— Start Records provided —

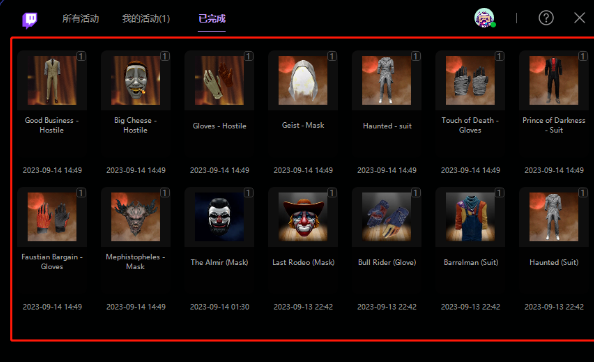Select the Good Business - Hostile suit thumbnail
This screenshot has height=362, width=594.
click(52, 80)
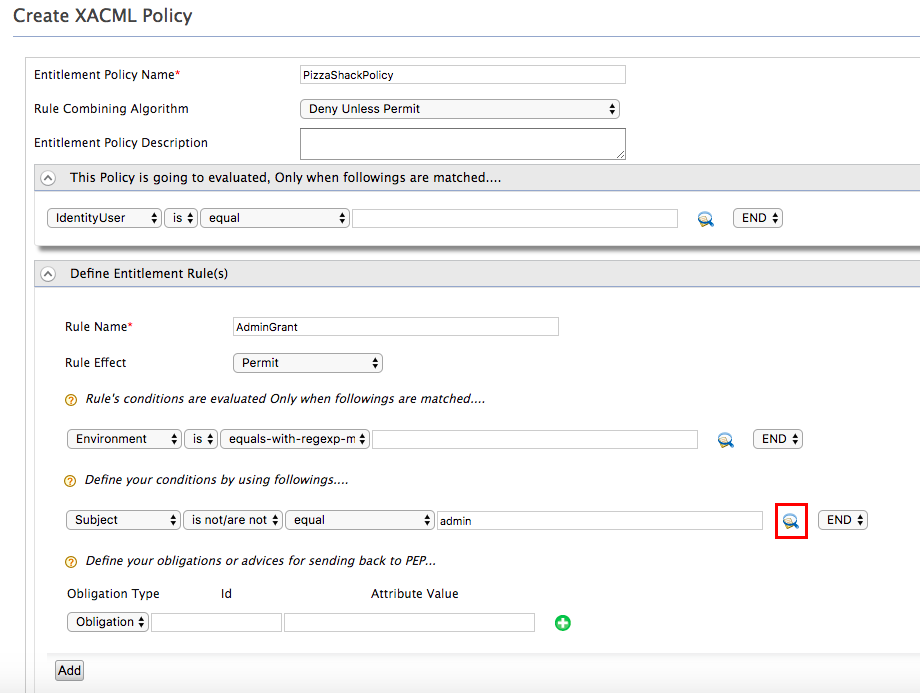Collapse the Define Entitlement Rule(s) section

47,273
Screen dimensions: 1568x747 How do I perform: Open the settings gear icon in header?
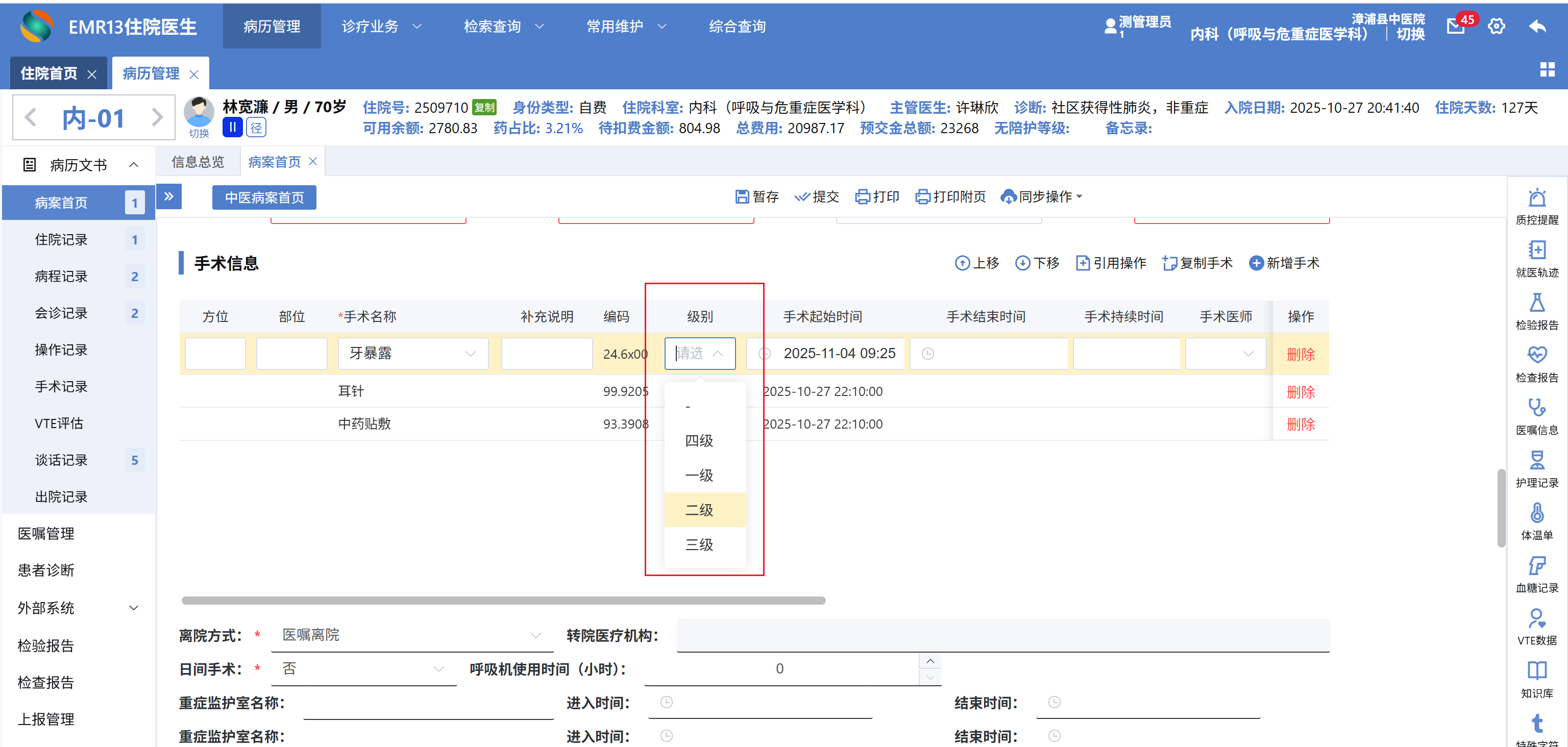click(x=1496, y=26)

— End Records provided —

What this task involves ->
Please lay out the entries above as a Markdown table with the columns Row and Line, numbering each line, skipping blank lines and omitting the pictures.

Task solution ->
| Row | Line |
|---|---|
| 1 | Select the Good Business - Hostile suit thumbnail |
| 2 | This screenshot has height=362, width=594. |
| 3 | click(52, 80) |
| 4 | Collapse the Define Entitlement Rule(s) section |
| 5 | 47,273 |
| 6 | Screen dimensions: 1568x747 How do I perform: Open the settings gear icon in header? |
| 7 | click(x=1496, y=26) |